After disabling the assailant, the undergarment has been designed to automatically send a text message to police or family members containing the GPS location of the attempted crime.
Pressure sensors on the garment, sewn in around the bust area, detect unwanted force and trigger the powerful shock. It can deliver up to 82 electric shocks, more than enough to disable any attacker.
Manisha Mohan, who helped develop the product, told The Times of India: 'The lingerie with global positioning system, global system for mobile communications and also pressure sensors is capable of sending shock waves of 3,800 kV as well as alerts to parents and police.
'A person trying to molest a girl will get the shock of his life the moment pressure sensors get activated, and the GPS and GSM modules would send an SMS (to the Indian emergency number) as well as to parents of the girl'.
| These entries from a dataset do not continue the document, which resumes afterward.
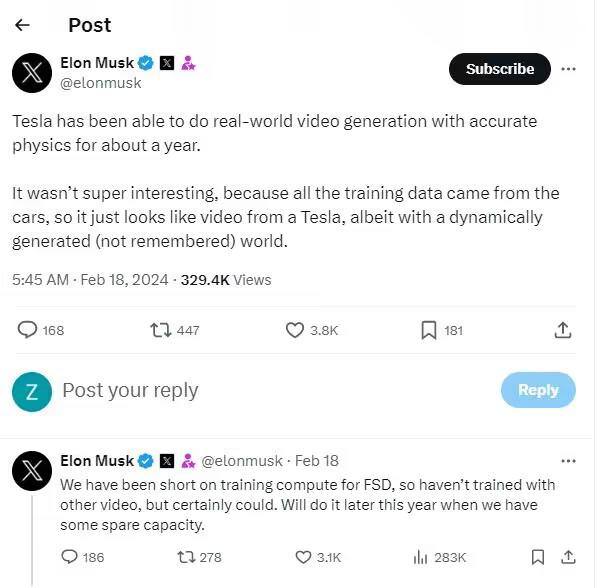Like the FSD training compute reply
This screenshot has width=606, height=588.
pos(304,557)
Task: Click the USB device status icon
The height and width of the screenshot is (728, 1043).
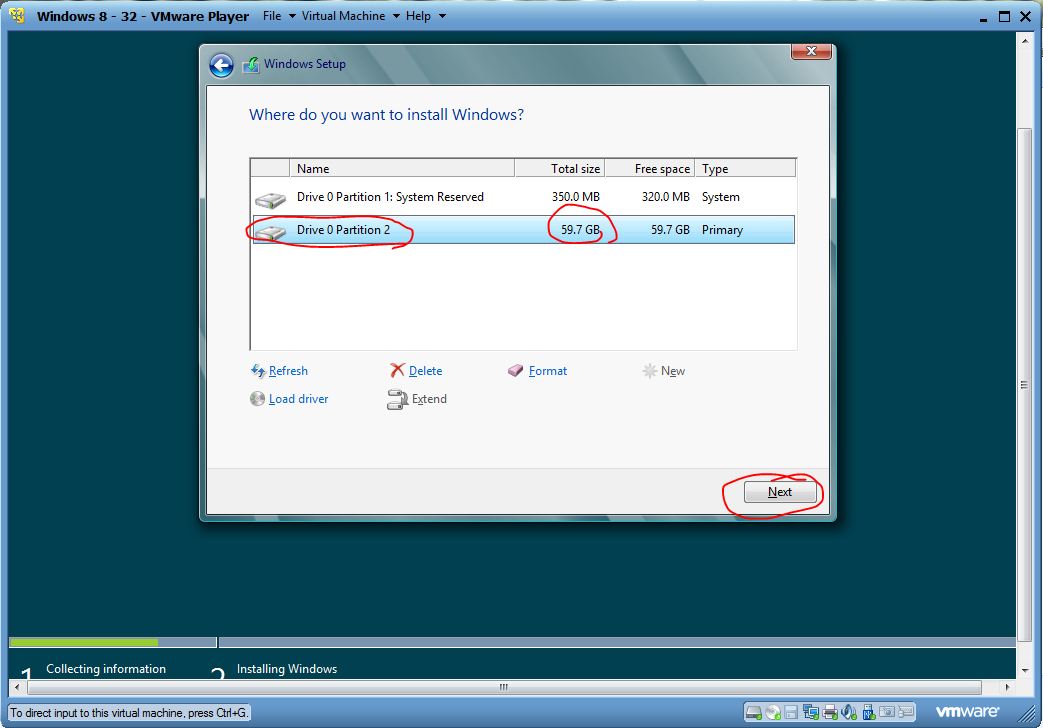Action: tap(868, 713)
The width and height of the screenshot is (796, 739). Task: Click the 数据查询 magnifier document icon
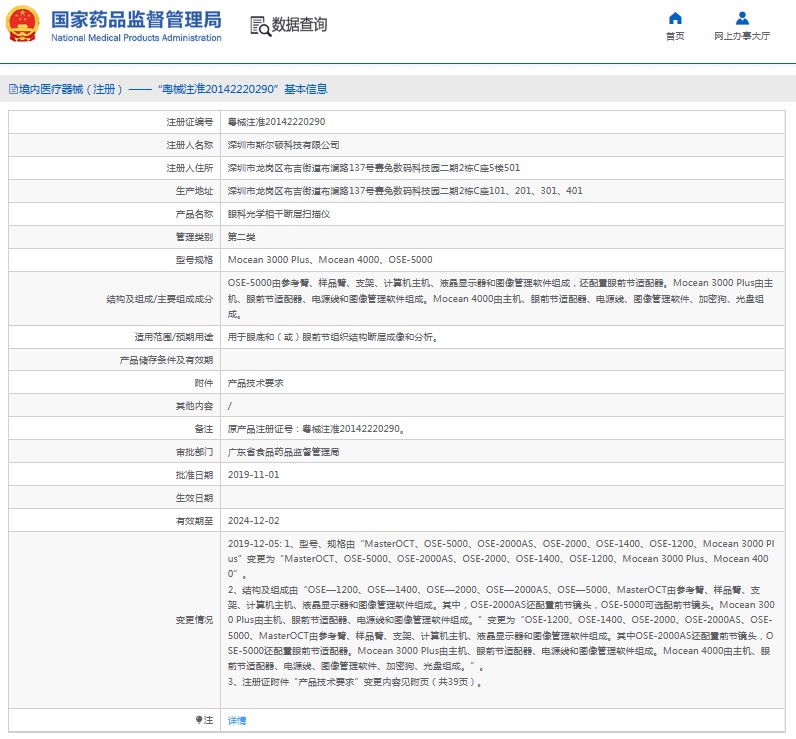[x=259, y=25]
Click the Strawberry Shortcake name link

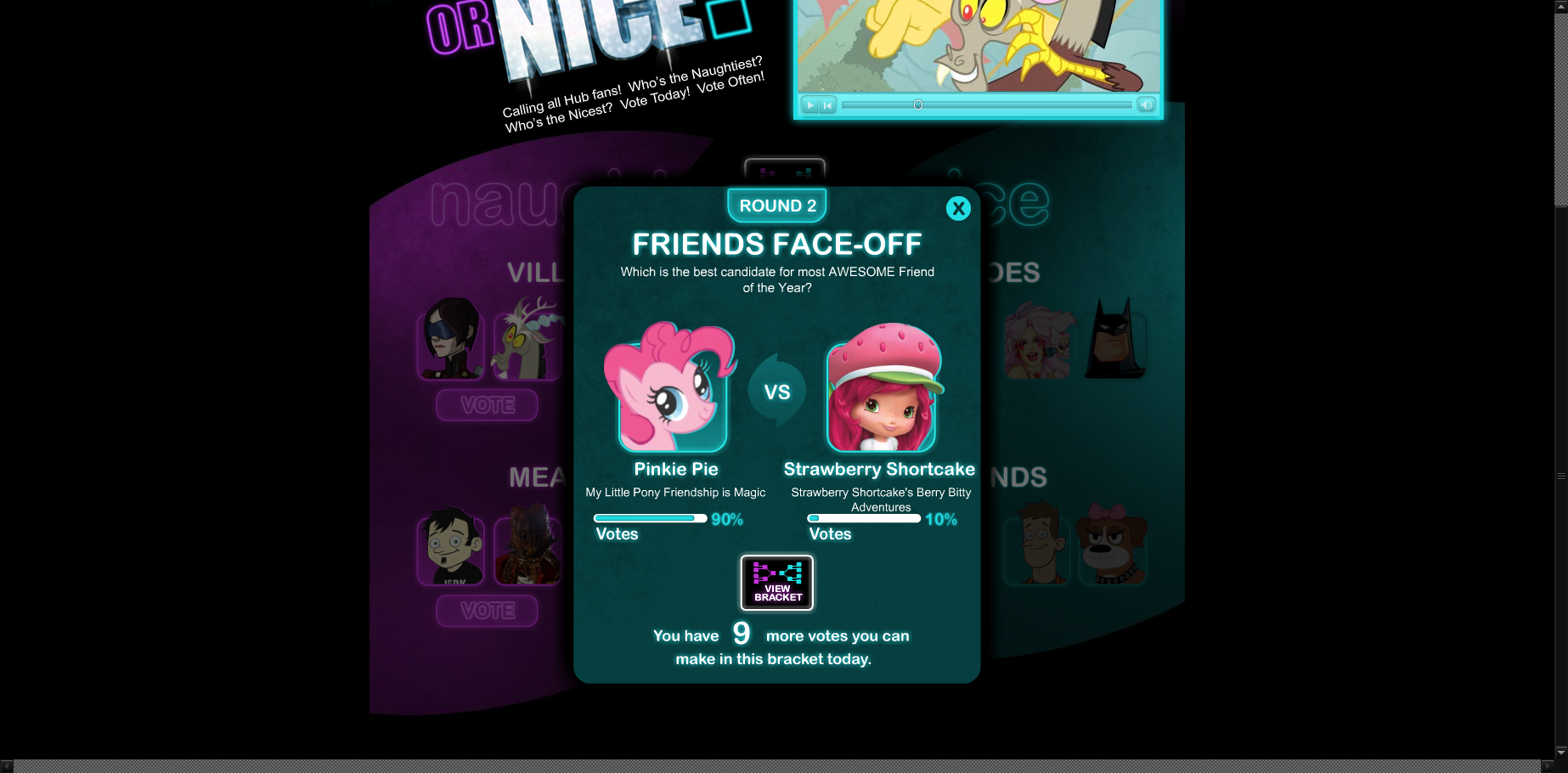(879, 469)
Details of the device, which were published on the Indian technology website Techpedia, show how the electric shock circuit board, is 'placed near the bosom' after a survey found that attackers usually grab a woman in that area as they initiate a rape attack.
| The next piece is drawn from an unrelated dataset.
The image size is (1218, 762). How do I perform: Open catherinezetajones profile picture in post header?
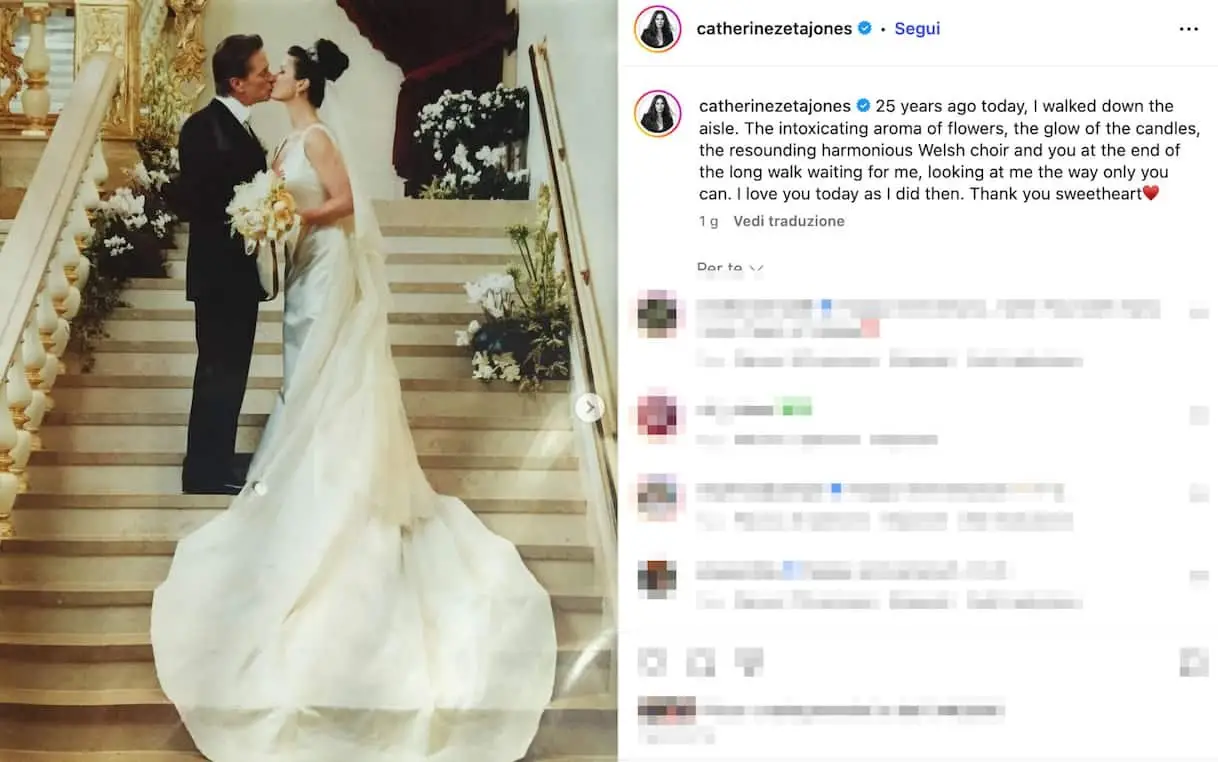tap(657, 29)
Ms Mohan added: 'Studying in a convent girls school, we were always taught to be good to everyone around and bear a cheerful smile.
'After stepping into the real, cruel world we realized that our smile could not last for long as the threat to our purity and integrity always lingered on.
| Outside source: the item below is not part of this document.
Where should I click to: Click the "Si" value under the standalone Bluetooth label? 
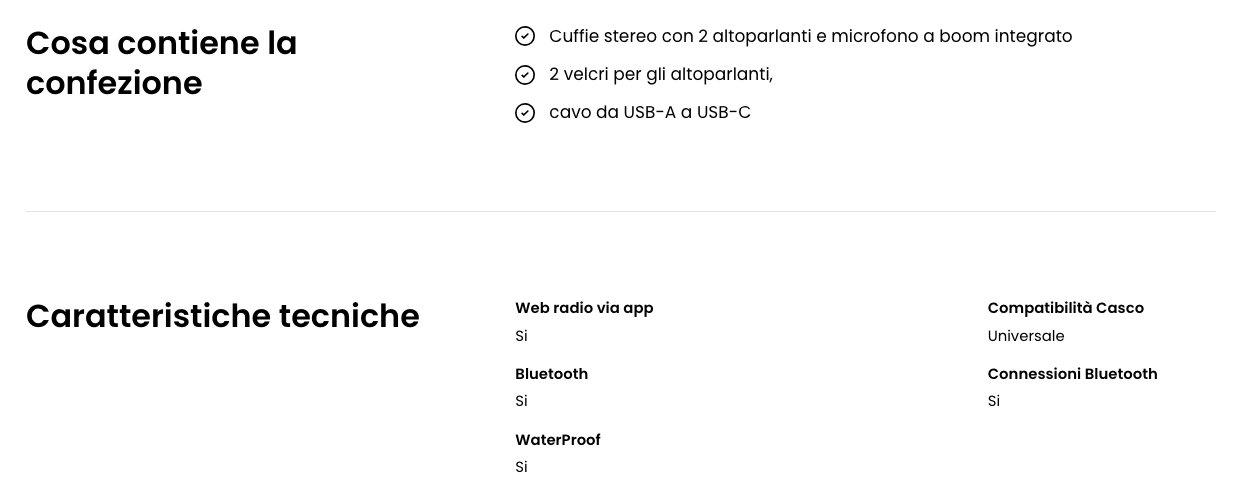pos(521,401)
'Since the law makers take ages to come up with just laws and even after that, women are unsafe. Hence, we have initiated the idea of self‐defense which protects the women from domestic, social and workplace harassment.'
India has seen a spate of rapes in recent months including the gang rape and beating of a 23-year-old physiotherapy student who later died.
That case sparked huge protests and widespread condemnation of the government and judiciary for their failure to protect women.
Last month a Swiss Woman was attacked and a British tourist told how she was forced to jump out of her hotel window when a man attempted to attack her.
The surge in violence against women is believed to be having a serious effect on the country's tourism industry.
A recent study found that that in the last three months, the number of foreigners travelling to India has fallen by 25 per cent with the number of female tourists down by 35 per cent.